• [THE TASK] Copy every line from the data below in which the string "computer" can be found.

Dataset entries
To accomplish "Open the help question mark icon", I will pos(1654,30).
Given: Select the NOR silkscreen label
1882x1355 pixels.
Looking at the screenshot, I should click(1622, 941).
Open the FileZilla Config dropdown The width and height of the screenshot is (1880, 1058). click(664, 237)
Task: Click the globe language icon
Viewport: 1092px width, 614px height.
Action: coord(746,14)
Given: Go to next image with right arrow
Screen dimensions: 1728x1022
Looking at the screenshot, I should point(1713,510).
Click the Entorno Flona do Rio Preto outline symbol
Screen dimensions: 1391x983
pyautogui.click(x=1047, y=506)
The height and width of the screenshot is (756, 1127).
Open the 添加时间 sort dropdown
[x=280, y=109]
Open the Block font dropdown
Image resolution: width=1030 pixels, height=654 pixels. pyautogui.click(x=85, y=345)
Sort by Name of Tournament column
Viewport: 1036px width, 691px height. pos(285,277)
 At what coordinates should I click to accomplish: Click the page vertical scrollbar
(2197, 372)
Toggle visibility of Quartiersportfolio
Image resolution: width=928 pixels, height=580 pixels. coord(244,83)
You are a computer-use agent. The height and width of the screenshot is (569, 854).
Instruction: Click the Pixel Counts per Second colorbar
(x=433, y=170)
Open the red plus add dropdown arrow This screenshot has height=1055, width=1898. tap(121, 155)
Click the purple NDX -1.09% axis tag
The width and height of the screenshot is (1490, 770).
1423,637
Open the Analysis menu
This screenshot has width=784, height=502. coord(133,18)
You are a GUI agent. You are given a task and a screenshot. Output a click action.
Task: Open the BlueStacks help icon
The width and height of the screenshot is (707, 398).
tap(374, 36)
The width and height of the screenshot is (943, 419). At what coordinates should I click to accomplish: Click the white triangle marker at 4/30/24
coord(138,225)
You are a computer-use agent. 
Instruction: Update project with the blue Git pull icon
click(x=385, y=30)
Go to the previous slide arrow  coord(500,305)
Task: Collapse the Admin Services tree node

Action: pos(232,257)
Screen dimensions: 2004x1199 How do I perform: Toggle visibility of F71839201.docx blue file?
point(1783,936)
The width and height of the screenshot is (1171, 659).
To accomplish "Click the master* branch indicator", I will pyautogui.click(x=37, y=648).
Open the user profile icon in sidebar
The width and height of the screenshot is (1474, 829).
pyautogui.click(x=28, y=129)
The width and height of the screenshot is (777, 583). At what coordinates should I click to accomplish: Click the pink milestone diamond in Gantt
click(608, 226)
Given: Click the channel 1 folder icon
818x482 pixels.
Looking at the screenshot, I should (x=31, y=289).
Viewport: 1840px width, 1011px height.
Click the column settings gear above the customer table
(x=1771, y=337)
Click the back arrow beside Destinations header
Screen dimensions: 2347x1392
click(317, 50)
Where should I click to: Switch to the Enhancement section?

• [SOLUTION TO THE EXERCISE]
You are a computer-use agent. The height and width of the screenshot is (569, 854).
You are a computer-use agent. 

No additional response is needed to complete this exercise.